We also need to specify the learning pathway, which can be inferred from the paramaters we have set (setting the target in EMComposition and setting the context to em pathway as learnable):

learning_components = ego_model.infer_backpropagation_learning_pathways(pnl.ExecutionMode.PyTorch)

ego_model.add_projection(pnl.MappingProjection(sender=state_input_layer,
                                              receiver=learning_components[0],
                                              learnable=False))

We also have to make sure the em is executed before the previous state and the context layer:

ego_model.scheduler.add_condition(em, pnl.BeforeNodes(previous_state_layer, context_layer))

Now, we are set to run the model:

trials = state_sequence(BLOCKED, 800, 200)

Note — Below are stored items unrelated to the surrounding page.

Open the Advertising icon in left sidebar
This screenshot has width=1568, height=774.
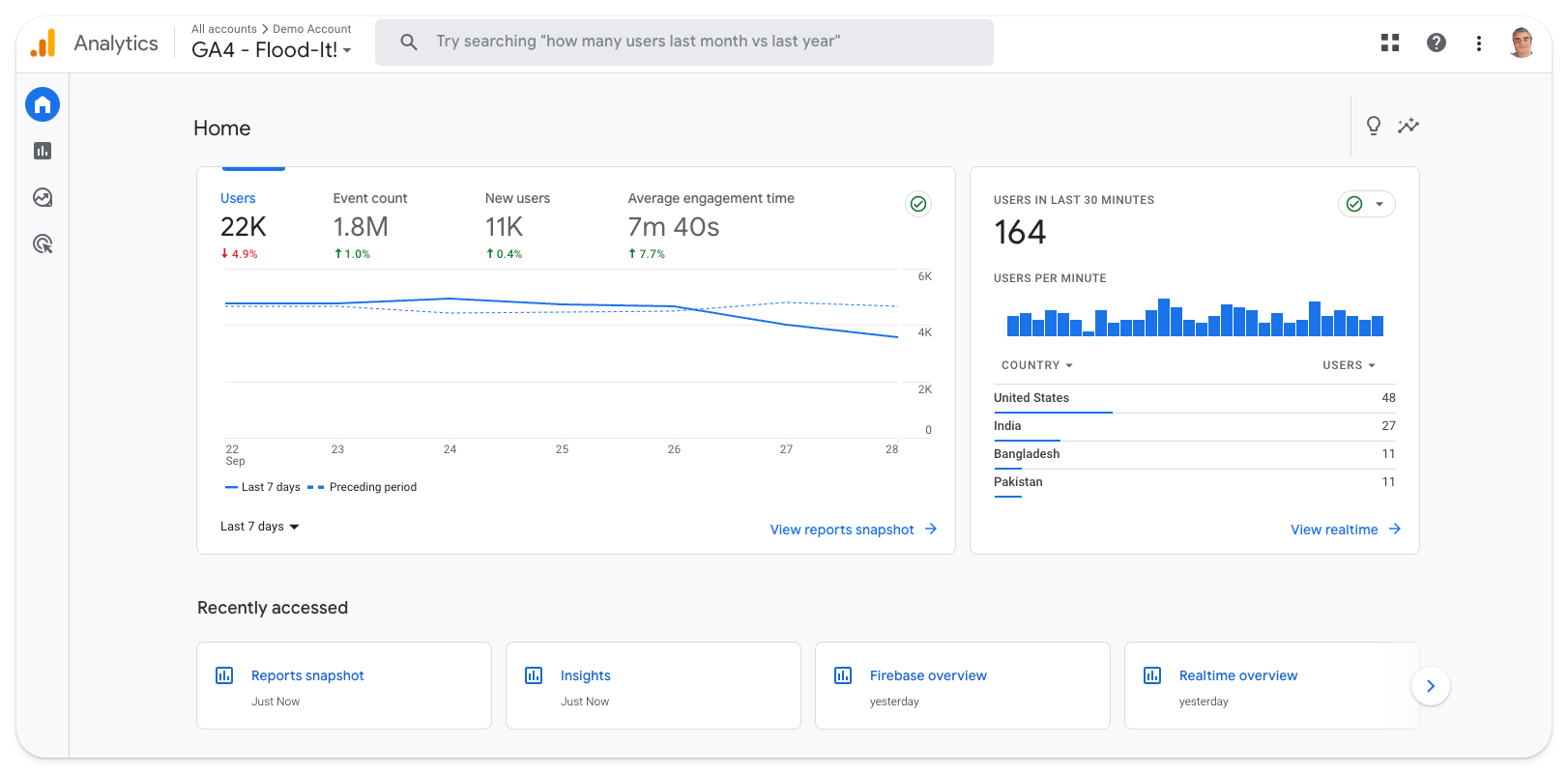tap(43, 244)
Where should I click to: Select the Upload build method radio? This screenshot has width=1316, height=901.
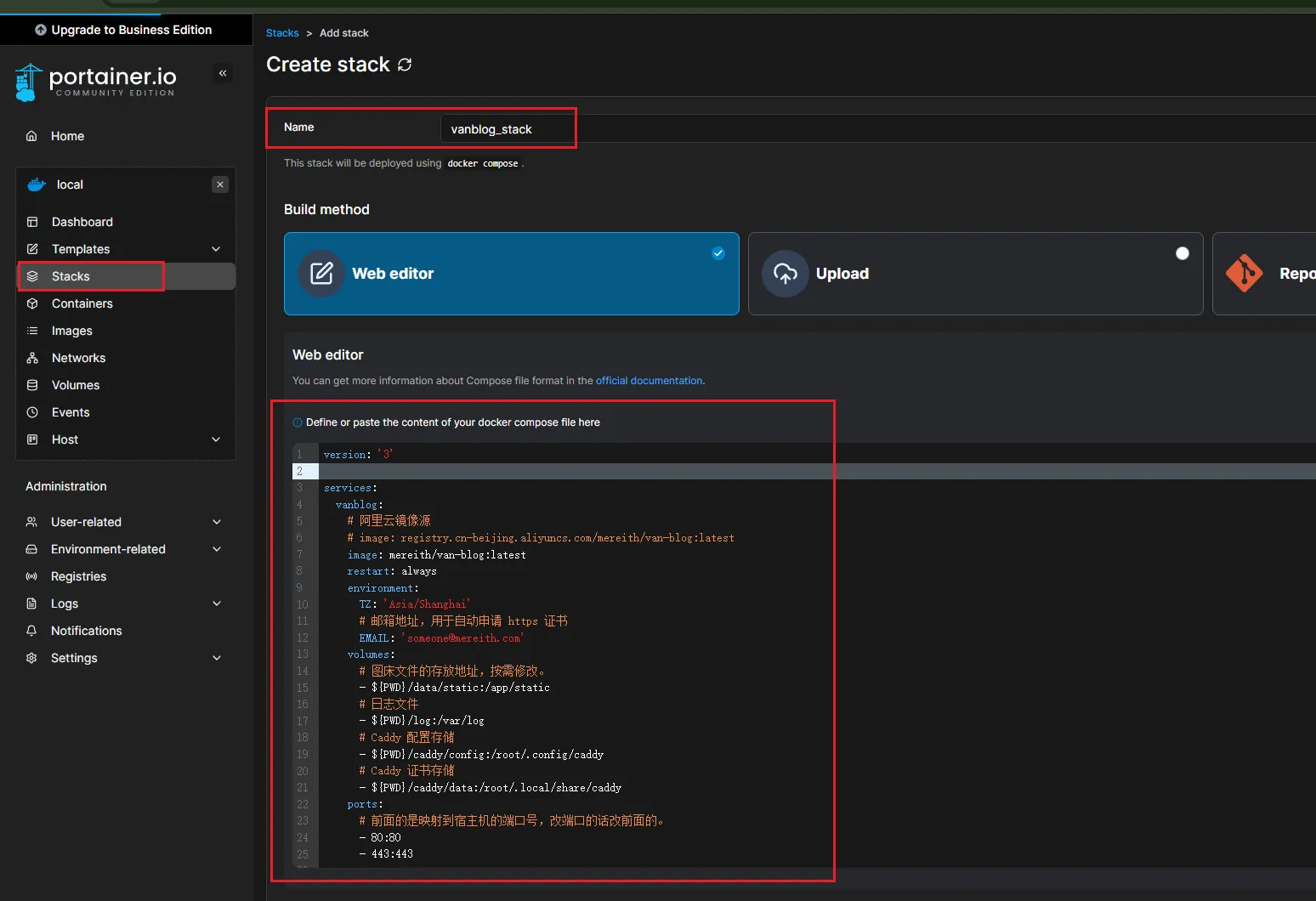[x=1182, y=253]
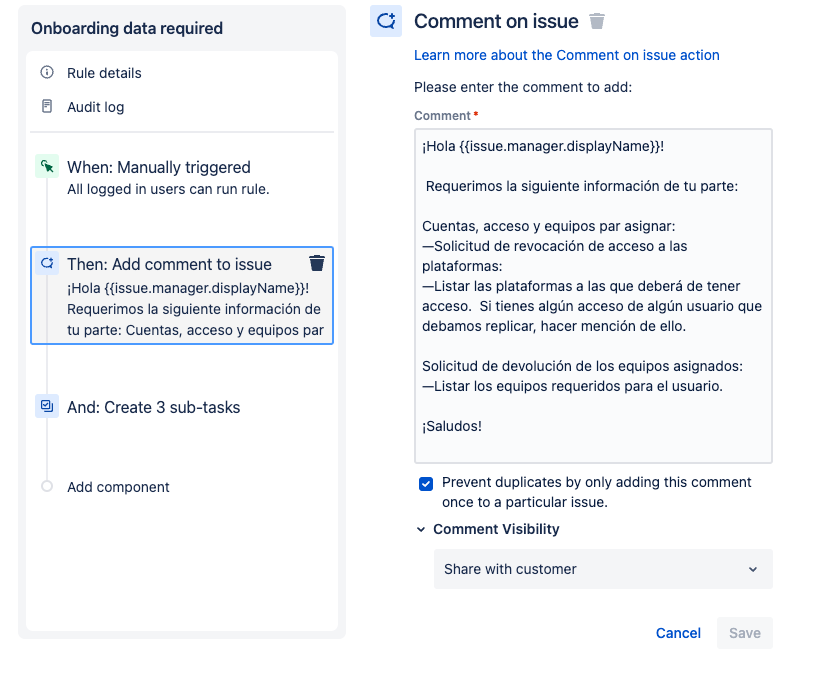Viewport: 830px width, 689px height.
Task: Click the Rule details info icon
Action: click(x=47, y=72)
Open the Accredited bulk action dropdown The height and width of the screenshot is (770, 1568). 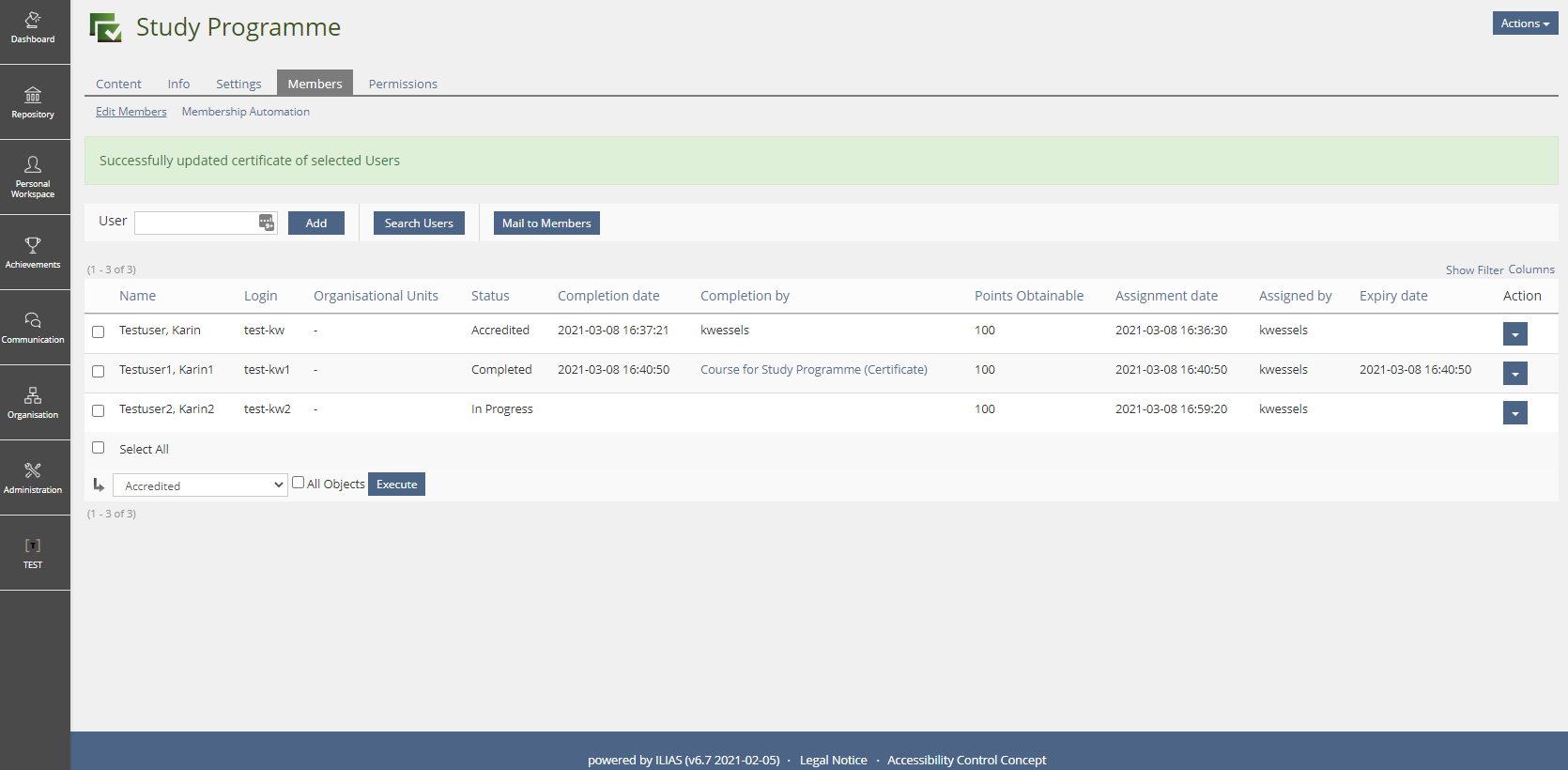pyautogui.click(x=200, y=485)
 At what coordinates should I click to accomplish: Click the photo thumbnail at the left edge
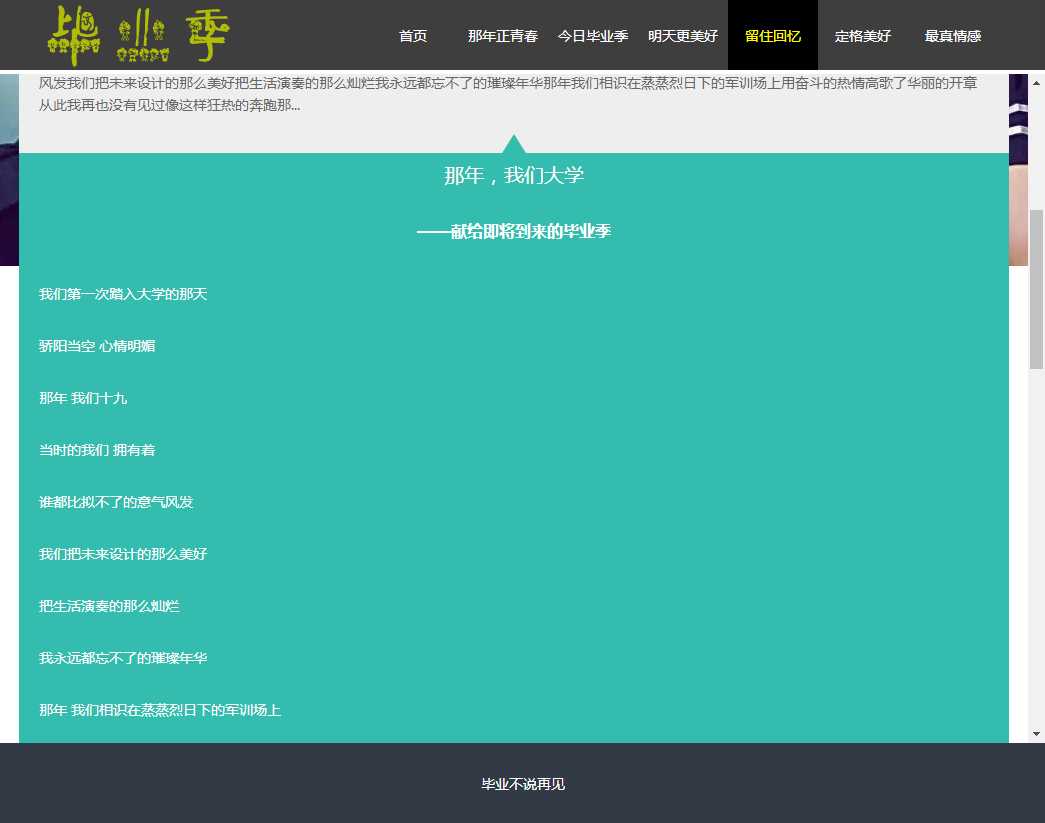[x=9, y=170]
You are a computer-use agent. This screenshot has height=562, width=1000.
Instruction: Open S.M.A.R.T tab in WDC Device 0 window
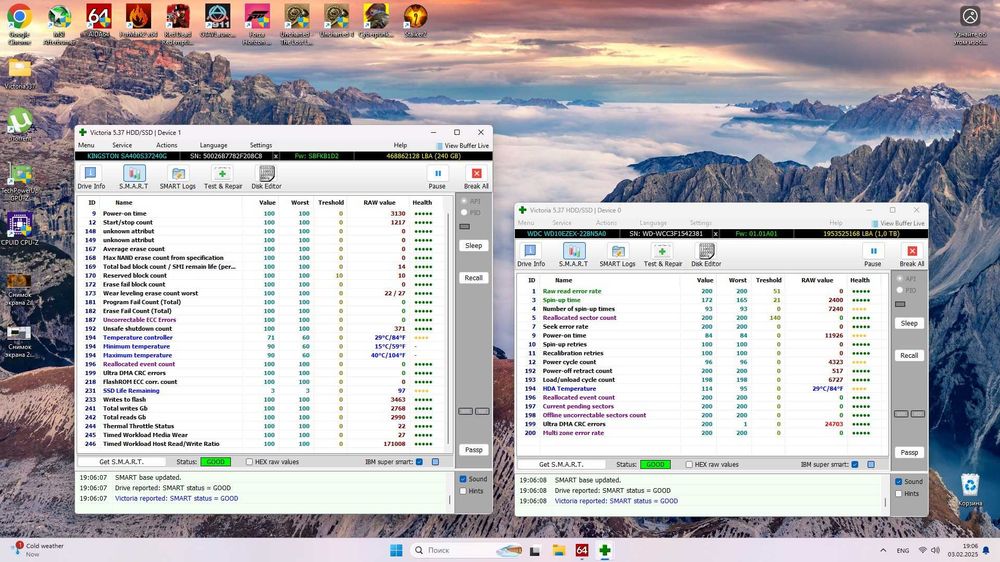pyautogui.click(x=574, y=254)
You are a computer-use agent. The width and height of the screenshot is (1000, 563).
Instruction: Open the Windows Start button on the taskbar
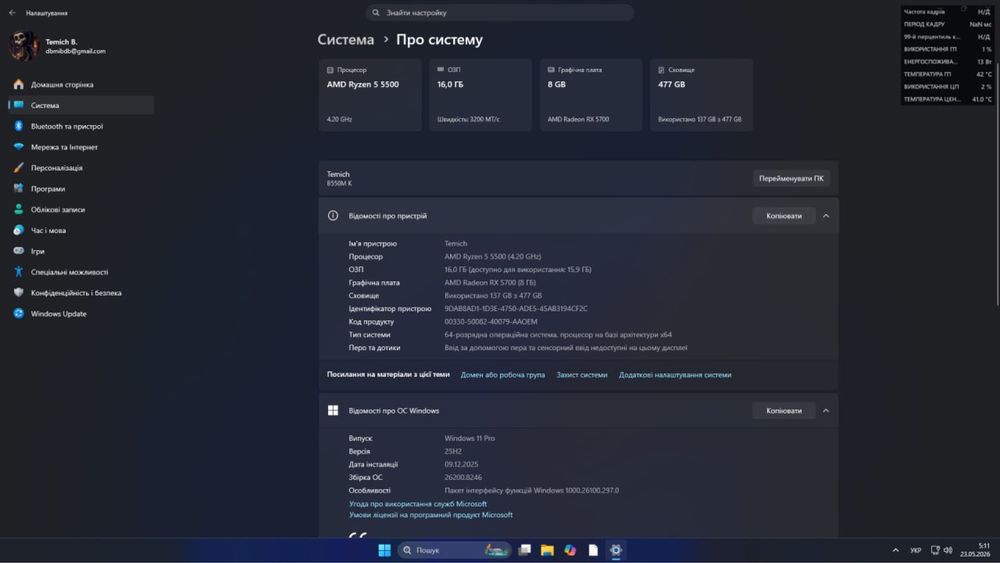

ego_model.learn(inputs={state_name: trials},
                    learning_rate=.5,
                    execution_mode= pnl.ExecutionMode.PyTorch,
                  )
import matplotlib.pyplot as plt
import numpy as np

TOTAL_NUM_STIMS = len(trials)
TARGETS = np.array(trials[1:] + [one_hot_encode(0, 11)])
curriculum_type = BLOCKED

fig, axes = plt.subplots(1, 1, figsize=(12, 5))
# L1 of loss
axes.plot((np.abs(ego_model.results[1:TOTAL_NUM_STIMS, 2] - TARGETS[:TOTAL_NUM_STIMS - 1])).sum(-1))
axes.set_xlabel('Stimuli')
axes.set_ylabel('Loss')

plt.suptitle(f"{curriculum_type} Training")
plt.show()

🎯 Exercise 4

Run the model for the interleaved paradigm. What do you expect? Compare the two results and explain the differences.